Quantitative structure-activity relationships (QSARs) are models which utilize descriptors to relate the structure of a compound to a specific molecular property of interest.  Plugging in the values of descriptors for a given compound into the QSAR will give a prediction of the property for that compound.  This process is recognized as the forward QSAR problem.  QSARs can be employed to refine the search for molecules matching a desired property in an existing database, but ideally one would like to examine potential compounds outside the database.  Here we present a novel algorithm to accomplish that goal, which involves solving the inverse-QSAR (I-QSAR) problem via a powerful molecular descriptor known as Signature. [1] A Signature tree example for methanol is provided in Figure 1.  The local topology of the root atom is encoded out to a specified height h.  As the Signature height increases, the degeneracy decreases.  Diophantine (integer coefficients and solutions) constraint equations are generated from the atomic Signatures based on valence and consistency restrictions to solve the inverse problem. [2] Solutions to the Diophantine equations are filtered for favorable properties, and have the capability to be transformed back to actual structures.

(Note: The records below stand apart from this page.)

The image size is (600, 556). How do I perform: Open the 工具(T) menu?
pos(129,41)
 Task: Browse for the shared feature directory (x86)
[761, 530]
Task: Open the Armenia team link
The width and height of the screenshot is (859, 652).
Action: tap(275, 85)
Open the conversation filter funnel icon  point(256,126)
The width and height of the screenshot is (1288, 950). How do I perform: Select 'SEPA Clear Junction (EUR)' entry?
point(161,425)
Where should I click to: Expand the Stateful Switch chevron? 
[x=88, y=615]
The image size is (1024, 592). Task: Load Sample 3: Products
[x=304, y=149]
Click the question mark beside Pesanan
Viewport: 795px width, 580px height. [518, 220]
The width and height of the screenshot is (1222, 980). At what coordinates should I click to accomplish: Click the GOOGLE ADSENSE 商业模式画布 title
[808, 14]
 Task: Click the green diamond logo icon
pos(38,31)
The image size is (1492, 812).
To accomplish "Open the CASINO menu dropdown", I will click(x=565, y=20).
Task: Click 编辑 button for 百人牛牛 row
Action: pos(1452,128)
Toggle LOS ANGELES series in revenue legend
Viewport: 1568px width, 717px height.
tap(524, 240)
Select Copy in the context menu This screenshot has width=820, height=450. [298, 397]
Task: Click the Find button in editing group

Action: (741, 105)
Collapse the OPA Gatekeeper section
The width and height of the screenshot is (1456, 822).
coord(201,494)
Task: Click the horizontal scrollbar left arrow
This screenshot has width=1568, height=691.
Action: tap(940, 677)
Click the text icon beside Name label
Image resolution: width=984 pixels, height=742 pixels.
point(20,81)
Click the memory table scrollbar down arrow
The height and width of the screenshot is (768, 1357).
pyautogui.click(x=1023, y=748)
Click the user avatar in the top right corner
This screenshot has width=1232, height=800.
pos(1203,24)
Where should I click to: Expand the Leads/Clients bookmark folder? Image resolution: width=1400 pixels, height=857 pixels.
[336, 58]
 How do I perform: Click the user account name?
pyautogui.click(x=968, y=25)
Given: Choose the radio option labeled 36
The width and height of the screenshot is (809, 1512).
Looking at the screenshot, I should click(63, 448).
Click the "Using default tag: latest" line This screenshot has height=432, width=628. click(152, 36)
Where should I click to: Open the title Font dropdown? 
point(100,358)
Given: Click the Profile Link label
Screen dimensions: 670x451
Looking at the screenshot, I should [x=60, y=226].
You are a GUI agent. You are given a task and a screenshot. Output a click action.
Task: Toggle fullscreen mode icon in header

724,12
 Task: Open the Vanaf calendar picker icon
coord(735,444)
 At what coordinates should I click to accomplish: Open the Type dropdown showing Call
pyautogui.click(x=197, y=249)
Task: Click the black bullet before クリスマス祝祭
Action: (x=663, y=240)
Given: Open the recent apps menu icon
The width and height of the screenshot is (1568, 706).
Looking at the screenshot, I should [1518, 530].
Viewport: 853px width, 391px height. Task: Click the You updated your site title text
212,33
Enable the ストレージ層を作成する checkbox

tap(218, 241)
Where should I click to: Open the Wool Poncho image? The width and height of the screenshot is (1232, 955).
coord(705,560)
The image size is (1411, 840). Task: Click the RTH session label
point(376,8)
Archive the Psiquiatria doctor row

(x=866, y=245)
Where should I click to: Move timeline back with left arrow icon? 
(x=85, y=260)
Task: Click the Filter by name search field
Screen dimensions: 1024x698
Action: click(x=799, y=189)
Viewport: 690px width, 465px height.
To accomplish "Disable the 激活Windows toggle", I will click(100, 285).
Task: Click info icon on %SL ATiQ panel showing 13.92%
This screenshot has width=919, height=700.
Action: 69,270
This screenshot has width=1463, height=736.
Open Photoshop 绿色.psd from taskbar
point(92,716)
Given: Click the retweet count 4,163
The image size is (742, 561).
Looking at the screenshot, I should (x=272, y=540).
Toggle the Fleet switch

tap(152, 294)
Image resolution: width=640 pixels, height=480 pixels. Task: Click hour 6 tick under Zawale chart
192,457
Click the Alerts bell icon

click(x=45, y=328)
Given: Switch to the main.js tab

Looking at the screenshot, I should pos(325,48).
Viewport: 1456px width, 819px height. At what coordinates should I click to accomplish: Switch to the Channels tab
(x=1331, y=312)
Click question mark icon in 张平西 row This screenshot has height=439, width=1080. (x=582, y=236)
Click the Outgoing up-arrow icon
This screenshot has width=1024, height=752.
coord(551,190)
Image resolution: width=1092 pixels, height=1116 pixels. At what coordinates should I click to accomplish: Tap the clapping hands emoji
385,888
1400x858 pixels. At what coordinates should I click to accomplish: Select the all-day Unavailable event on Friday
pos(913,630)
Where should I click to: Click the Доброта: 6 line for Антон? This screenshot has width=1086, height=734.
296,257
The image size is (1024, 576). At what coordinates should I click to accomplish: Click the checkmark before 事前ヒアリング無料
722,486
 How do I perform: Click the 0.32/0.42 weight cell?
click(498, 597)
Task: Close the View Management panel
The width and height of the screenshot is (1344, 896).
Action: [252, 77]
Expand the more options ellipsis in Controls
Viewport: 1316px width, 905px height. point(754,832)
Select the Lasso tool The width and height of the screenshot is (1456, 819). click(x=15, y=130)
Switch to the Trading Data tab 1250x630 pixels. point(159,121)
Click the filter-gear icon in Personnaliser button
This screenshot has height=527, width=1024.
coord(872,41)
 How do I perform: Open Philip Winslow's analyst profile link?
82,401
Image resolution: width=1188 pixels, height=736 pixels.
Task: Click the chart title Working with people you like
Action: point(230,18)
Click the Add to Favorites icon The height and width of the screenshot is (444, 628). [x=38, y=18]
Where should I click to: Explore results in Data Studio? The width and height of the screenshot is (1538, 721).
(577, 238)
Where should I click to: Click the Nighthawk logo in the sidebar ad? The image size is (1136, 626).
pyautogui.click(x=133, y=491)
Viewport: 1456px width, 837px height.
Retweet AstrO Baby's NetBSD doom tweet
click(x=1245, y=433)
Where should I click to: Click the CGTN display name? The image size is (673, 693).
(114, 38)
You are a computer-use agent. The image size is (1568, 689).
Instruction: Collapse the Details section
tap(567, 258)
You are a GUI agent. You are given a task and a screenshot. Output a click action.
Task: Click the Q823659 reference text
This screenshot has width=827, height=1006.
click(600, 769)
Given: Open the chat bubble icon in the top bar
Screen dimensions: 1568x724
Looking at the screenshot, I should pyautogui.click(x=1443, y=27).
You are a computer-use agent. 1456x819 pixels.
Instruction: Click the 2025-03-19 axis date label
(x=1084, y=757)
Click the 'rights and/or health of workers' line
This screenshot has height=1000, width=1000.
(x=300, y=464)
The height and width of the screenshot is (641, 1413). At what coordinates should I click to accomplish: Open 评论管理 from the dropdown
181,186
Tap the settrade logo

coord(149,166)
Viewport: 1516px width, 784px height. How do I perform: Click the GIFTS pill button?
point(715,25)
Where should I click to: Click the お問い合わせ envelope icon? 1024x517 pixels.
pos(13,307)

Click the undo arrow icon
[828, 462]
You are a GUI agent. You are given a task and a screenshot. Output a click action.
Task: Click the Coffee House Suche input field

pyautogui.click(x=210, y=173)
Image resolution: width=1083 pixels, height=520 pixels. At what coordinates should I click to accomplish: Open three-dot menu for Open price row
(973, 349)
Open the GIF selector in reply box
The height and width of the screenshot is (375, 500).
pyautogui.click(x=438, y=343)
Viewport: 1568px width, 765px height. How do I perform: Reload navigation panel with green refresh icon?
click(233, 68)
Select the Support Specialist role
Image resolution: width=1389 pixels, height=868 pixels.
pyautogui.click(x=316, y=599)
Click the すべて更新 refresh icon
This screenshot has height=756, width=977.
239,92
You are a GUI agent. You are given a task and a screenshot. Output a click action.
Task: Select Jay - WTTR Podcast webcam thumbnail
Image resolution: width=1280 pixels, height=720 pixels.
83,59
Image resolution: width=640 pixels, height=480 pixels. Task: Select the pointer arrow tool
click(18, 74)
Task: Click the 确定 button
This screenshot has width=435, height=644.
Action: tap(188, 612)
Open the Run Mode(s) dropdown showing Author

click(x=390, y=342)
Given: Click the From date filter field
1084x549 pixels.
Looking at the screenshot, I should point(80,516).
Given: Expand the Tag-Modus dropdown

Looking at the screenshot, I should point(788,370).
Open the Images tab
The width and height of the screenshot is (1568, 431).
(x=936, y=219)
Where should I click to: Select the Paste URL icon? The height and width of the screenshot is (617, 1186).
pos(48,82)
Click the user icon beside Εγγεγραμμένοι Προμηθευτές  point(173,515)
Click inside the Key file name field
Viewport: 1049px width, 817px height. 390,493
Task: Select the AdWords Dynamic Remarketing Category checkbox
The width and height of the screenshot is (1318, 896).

Figure 1.  The Signature tree for methanol is rooted at the carbon atom.

In our previous work with hydrofluoroethers (HFEs), the size of the compounds in the database was relatively small (10-30 atoms) and the inverse problem was easily solved at height 1.  For larger compounds (50-100 atoms), the number of possible I-QSAR structures matching a solution to the Diophantine equations can be difficult to manage.  Because the degeneracy decreases as the Signature height increases, the number of I-QSAR structures generated at height 2 will be fewer than at height 1.  In this study, comparisons for working with height 1 versus height 2 are performed, and the pros/cons will be discussed for solving the I-QSAR problem on a set antifungal compounds. [4]

Once solutions are obtained from solving the Diophantine equations, there are several options for the type of QSAR applied.  The predictions from the training set compounds and inverse solutions will be evaluated with linear, nonlinear, and principal component techniques.  Comparisons will be performed between each QSAR by calculating a Euclidean distance on the predictions.  Algorithms developed to further refine the focused database based on energetic considerations will also be presented.

[1]  D. Visco Jr., R. Pophale, M. Rintoul, J. L. Faulon, “Developing a methodology for an inverse quantitative structure-activity relationship using the signature molecular descriptor”, J. of Molecular graphics and Modeling, 20, 429-438 (2002).

[2] C. Churchwell, M. D. Rintoul, S. Martin, D. P. Visco, Jr., A. Kotu, R. S. Larson, L.O. Sillerud, D. C. Brown and J. L. Faulon , “The Signature Molecular Descriptor. 3. Inverse Quantitative Structure-Activity Relationship of ICAM-1 Inhibitory Peptides”, J. Molecular Graphics and Modeling, 22, 263 – 273 (2004).

[3]  D. Weis, J. L. Faulon, R. LeBone, D. Visco, “The Signature Molecular Descriptor. 5. The Design of Hydrofluoroether Foam Blowing Agents Using Inverse-QSAR”, Ind. Eng. Chem. Res, 44, 8883-8891 (2005).

[4]  J. Caballero, M. Fernandez, “Linear and nonlinear modeling of antifungal activity of some heterocyclic ring derivatives using multiple linear regression and Bayesian-regulated neural networks”, J. Mol. Model., 12, 168-181 (2006).